Yohimbine relaxes the human corpus cavernosum through a non-adrenergic mechanism involving the activation of K+ATP-dependent channels

Abstract

The mechanism by which yohimbine relaxes the human corpus cavernosum remains unclear. Using the human corpus cavernosum strips immersed in isometric baths containing Krebs-Henseleit solution, this study investigates the effect of yohimbine on the relaxation of the human corpus cavernosum through nitrergic pathways involving the activation of ATP-dependent potassium channels (K(ATP)). The maximal relaxation induced by yohimbine in the human corpus cavernosum strips pre-contracted with phenylephrine was 100+/-0% and only 30.5+/-5.0% when they were pre-contracted with 60-mM potassium (K(+)) solution.

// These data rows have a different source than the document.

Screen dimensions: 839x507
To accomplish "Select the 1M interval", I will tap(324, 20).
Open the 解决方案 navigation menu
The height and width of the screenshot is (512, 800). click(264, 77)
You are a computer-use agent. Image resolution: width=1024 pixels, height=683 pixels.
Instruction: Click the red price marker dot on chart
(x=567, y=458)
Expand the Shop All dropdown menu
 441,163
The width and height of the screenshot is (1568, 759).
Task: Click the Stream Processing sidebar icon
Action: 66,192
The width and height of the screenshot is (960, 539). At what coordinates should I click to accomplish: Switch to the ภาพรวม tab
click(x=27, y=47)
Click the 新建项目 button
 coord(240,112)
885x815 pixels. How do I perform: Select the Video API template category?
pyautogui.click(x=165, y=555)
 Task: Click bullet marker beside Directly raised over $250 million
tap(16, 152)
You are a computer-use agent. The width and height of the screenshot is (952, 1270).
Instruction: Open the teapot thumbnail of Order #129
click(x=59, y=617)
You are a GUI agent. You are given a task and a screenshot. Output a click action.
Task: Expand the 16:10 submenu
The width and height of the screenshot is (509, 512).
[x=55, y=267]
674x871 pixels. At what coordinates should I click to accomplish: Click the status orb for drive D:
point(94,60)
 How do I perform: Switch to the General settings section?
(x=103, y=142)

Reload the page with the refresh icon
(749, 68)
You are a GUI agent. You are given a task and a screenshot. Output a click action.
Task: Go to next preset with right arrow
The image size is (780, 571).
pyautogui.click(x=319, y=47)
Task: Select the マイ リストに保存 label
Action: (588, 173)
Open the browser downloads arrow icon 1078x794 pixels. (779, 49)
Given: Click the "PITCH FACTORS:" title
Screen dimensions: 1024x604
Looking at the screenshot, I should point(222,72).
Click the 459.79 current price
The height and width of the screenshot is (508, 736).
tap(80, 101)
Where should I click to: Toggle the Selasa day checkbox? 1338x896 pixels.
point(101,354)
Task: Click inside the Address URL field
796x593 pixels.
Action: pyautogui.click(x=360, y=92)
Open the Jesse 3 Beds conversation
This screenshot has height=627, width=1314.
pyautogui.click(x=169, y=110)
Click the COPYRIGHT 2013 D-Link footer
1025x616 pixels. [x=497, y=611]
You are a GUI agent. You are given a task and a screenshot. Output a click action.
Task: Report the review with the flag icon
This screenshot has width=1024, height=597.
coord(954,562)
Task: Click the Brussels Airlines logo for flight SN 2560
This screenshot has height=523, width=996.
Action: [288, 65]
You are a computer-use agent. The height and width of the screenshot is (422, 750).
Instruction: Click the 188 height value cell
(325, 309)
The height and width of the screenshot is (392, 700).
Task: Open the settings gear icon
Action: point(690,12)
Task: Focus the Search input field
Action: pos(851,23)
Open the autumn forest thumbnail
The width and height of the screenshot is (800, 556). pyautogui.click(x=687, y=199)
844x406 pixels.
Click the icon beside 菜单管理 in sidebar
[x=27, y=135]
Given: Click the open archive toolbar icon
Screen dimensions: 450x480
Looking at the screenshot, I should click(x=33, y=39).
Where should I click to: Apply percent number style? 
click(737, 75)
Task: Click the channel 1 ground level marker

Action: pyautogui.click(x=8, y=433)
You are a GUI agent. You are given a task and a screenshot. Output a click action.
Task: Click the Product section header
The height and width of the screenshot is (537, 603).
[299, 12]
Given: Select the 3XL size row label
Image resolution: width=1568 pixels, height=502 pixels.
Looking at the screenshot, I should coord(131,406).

The maximal relaxation induced by yohimbine in phenylephrine pre-contracted tissues was significantly inhibited by tetrodotoxin, 1H-[1,2,4] oxadiazolo[4,3-a]quinoxalin-1-one (ODQ) or 7-nitroindazole (43.6, 36.1 and 42.6%, respectively). Neither the combination charybdotoxin-apamin nor tetraethylammonium altered the response of the human corpora cavernosa strips to yohimbine. Nevertheless, glibenclamide decreased the maximum relaxant response to yohimbine by 29.8% (P<0.05; n=12). The results suggest that yohimbine relaxes the human corpus cavernosum by a non-adrenergic, non-cholinergic mechanism, probably activating the nitrergic-soluble guanylate cyclase (NO-sGc) pathway and K(ATP).